In the American continent, various Shakira Impersonators have been presented in programs such as Mi Nombre Es..., Buscando una Estrella, or the Chilean and Peruvian television series Yo Soy. In Spanish reality competition series Tu cara me suena, she has been imitated on multiple occasions, including the interpreters of Leslie Shaw, Eva Soriano and more.

On some occasions Shakira has been parodies with artists being imitators.

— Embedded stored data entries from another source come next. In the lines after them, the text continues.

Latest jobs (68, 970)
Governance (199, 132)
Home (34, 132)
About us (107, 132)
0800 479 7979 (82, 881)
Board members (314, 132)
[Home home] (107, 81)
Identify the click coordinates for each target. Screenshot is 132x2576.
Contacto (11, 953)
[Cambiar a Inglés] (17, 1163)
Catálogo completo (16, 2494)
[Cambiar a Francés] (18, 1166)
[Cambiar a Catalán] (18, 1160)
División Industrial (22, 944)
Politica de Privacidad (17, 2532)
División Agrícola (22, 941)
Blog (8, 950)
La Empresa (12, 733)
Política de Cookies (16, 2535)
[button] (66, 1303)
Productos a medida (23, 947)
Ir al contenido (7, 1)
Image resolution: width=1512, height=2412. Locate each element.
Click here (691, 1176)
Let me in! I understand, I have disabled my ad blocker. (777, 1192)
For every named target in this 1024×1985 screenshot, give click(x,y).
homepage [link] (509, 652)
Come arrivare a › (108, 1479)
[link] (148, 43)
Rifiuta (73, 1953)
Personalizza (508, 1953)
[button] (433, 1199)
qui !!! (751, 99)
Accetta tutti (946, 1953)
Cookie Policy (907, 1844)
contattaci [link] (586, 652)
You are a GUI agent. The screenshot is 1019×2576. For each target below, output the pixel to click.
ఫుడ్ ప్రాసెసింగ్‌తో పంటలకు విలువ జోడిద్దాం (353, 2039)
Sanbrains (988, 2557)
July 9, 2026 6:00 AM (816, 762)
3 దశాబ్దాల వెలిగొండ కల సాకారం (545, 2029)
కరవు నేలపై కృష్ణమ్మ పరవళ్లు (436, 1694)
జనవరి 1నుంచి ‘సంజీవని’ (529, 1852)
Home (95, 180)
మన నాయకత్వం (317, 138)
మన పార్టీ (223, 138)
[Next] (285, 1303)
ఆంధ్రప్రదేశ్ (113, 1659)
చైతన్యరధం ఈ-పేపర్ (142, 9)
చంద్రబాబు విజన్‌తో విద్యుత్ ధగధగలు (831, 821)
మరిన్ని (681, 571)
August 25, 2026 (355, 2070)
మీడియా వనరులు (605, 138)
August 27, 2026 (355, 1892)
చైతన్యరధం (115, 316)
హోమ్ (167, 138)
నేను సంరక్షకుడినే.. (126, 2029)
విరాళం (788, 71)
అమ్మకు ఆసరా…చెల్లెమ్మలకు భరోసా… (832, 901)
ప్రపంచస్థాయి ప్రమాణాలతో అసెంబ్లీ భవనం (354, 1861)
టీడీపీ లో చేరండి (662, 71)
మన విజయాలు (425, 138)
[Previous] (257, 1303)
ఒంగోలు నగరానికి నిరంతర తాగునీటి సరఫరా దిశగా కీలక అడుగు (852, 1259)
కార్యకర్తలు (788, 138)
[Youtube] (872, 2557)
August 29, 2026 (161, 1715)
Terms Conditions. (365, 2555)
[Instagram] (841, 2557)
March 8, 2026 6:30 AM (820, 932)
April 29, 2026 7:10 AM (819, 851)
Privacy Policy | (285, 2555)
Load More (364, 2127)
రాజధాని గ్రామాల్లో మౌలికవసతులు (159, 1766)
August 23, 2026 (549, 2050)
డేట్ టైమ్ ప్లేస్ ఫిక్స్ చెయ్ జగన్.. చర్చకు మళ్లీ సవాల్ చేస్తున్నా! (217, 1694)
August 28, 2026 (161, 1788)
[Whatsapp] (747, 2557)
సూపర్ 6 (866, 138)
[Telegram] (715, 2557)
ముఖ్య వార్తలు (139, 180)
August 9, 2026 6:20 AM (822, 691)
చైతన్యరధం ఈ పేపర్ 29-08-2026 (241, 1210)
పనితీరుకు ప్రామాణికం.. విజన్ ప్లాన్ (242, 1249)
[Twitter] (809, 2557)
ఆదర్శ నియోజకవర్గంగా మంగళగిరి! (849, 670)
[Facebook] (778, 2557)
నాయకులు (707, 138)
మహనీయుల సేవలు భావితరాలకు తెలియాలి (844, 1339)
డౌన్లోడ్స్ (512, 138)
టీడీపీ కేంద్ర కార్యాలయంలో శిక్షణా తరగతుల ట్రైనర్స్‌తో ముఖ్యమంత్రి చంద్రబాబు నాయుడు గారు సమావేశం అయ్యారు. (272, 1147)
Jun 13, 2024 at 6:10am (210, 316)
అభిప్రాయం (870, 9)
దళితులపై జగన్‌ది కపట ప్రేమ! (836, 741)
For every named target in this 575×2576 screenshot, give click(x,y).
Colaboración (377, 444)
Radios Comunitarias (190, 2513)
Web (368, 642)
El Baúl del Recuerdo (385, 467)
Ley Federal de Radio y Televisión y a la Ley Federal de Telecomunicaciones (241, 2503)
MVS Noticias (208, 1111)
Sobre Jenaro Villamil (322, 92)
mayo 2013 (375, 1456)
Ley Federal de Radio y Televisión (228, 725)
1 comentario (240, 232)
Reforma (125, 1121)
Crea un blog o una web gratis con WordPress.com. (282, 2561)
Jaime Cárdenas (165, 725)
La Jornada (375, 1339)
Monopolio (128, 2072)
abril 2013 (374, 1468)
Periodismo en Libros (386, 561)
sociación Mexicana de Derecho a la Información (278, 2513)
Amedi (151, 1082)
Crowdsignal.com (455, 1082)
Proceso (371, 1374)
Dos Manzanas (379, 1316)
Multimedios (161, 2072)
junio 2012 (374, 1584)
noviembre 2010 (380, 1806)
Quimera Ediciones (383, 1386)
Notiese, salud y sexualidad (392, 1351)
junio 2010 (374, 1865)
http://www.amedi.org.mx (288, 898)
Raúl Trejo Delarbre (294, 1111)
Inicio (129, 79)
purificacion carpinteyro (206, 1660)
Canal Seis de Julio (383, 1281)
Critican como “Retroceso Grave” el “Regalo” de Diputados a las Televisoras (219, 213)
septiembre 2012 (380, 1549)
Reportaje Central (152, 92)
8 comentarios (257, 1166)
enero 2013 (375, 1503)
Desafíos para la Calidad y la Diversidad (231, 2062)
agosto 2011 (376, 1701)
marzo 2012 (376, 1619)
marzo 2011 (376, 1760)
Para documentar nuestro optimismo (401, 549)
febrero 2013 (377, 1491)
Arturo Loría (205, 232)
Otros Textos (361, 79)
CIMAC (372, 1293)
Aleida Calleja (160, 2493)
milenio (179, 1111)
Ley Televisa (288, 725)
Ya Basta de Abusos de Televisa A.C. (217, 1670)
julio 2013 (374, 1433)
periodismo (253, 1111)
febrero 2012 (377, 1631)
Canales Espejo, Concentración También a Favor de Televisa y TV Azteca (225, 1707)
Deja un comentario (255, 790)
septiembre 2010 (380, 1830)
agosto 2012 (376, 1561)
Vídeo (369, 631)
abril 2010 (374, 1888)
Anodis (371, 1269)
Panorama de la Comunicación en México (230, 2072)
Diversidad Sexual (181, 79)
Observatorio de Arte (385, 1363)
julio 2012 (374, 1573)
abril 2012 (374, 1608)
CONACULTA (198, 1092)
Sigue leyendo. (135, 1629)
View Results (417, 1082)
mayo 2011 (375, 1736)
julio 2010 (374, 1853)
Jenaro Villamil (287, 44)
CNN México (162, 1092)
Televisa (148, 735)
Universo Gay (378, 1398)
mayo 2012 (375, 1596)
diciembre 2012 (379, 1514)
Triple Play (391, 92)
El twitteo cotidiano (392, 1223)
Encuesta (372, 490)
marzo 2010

In the case of American comedian Mo Collins of Mad TV, she made a video in 2001 parodying "Whenever Wherever" and "Objection (Tango)". Similarly, the Australian show Big Bite made a video parodying "Whenever Wherever" in the same year.

The singer María Gracia Viteri became an impersonator of Shakira in her concert offered in the city of Sambordón, paying tribute with a medley of her greatest hits in both Spanish and English.

=== Awards ===
In 2022, the Chamber of Broadcasters of Mexico in the United States awarded Shakibecca the Golden Microphone award for "outstanding career as Shakira's double." In 2025 The "Official Fans Club Shakira Barranquilla" fan club has been recognized with a nomination for Best Fandom of the Year at the Nuestra Tierra Awards.

=== Examples of professional Shakira impersonators and tribute bands ===
The following is a selected style list of Shakira impersonators and tribute bands who have gained recognition in the entertainment industry.

- Shakibecca: She began in 1996 at the age of 12 imitating dance, later she participated in musical programs on Venezuelan television. She participated in Fama, sudor y lagrimas and in Buscando una Estrella, in the latter personifying Shakira where, at just 15 years old, she first met her idol. Such was the success achieved that they called her from Mexico to continue her imitations in Parodiando.
- Ciego Sordomudos Band: A Peruvian band that tours around their native country performing tribute concerts to Shakira, mostly playing songs from Pies Descalzos and Donde Estan los Ladrones?.
- Noelia Quiroz: Known as the "Chilean Shakira", she made her debut thanks to her participation in programs such as "My name is...". Quiroz performs tribute acts throughout her country and is the nationally most famous Shakira impersonator.

=== Influenced celebrity fans ===
Indian singer and actress Neha Kakkar in her youth was often referred to as the "Shakira of India" due to their similar styles.